Et qui d’entre-nous ne s’applaudissoit pas en lui-même, et ne ressentoit pas un secret plaisir d’avoir pour confrère un homme de ce mérite ?

Vous, Monsieur, qui non seulement étiez son frère, mais qui avez couru long-temps une même carrière avec lui, vous savez les obligations que lui a notre poésie, vous savez en quel état se trouvoit la Scène françoise, lorsqu’il commença à travailler. Quel désordre ! quelle irrégularité ! Nul goût, nulle connoissance des véritables beautés du théâtre. Les auteurs aussi ignorans que les spectateurs ; la plupart des sujets, extravagans et dénués de vraisemblance ; point de mœurs ; point de caractères ; la diction encore plus vicieuse que l’action, et dont les pointes, et de misérables jeux de mots faisoient le principal ornement. En un mot toutes les règles de l’art, celles même de l’honnêteté et de la bienséance par-tout violées.
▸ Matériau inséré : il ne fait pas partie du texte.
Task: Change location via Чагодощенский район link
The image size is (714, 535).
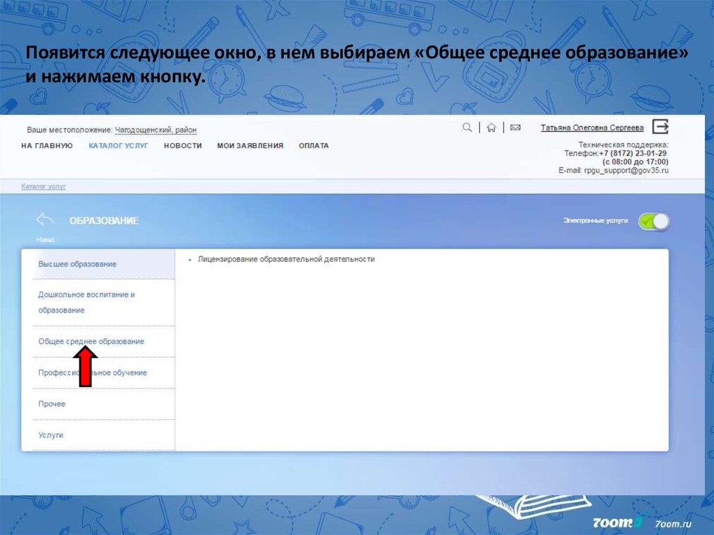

Dans cette enfance, ou pour mieux dire dans ce chaos du poëme dramatique parmi nous, votre illustre frère, après avoir quelque temps cherché le bon chemin, et lutté, si j’ose ainsi dire, contre le mauvais goût de son siècle, enfin, inspiré d’un génie extraordinaire, et aidé de la lecture des anciens, fit voir sur la scène la raison, mais la raison accompagnée de toute la pompe, de tous les ornemens dont notre langue est capable, accorda heureusement le vraisemblable et le merveilleux, et laissa bien loin derrière lui tout ce qu’il avoit de rivaux, dont la plupart déserspérant de l’atteindre, et n’osant plus entreprendre de lui disputer le prix, se bornèrent à combattre la voix publique déclarée pour lui, et essayèrent en vain, par leurs discours et par leurs frivoles critiques, de rabaisser un mérite qu’ils ne pouvoient égaler.
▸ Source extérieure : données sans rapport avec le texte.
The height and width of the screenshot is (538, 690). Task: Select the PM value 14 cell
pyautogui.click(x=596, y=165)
La scène retentit encore des acclamations qu’excitèrent à leur naissance, le Cid, Horace, Cinna, Pompée, tous ces chef-d’œuvres représentés depuis sur tant de théâtres, traduits en tant de langues, et qui vivront à jamais dans la bouche des hommes. À dire le vrai, où trouvera-t-on un poëte qui ait possédé à la fois tant de grands talens, tant d’excellentes parties ? L’art, la force, le jugement, l’esprit ! Quelle noblesse, quelle économie dans les sujets ! Quelle véhémence dans les passions ! quelle gravité dans les sentimens ! quelle dignité, et en même temps quelle prodigieuse variété dans les caractères ! Combien de Rois, de Princes, de Héros de toutes nations nous a-t-il représentés, toujours tels qu’ils doivent être, toujours uniformes avec eux-mêmes, et jamais ne se ressemblant les uns aux autres ! Parmi tout cela, une magnificence d’expression proportionnée aux maîtres du monde qu’il fait souvent parler ; capable néanmoins de s’abaisser quand il veut, et de descendre jusqu’aux plus simples naïvetés du comique, où il est encore inimitable ; enfin, ce qui lui est sur-tout particulier une certaine force, une certaine élévation qui surprend, qui enlève, et qui rend jusqu’à ses défauts, si on lui en peut reprocher quelques-uns, plus estimables que les vertus des autres. Personnage véritablement né pour la gloire de son pays, comparable, je ne dis pas à tout ce que l’ancienne Rome a eu d’excellens tragiques, puisqu’elle confesse elle-même qu’en ce genre elle n’a pas été fort heureuse, mais aux Eschyles, aux Sophocles, aux Euripides dont la fameuse Athènes ne s’honore pas moins que des Thémistocles, des Périclès, des Alcibiades, qui vivoient en même temps qu’eux.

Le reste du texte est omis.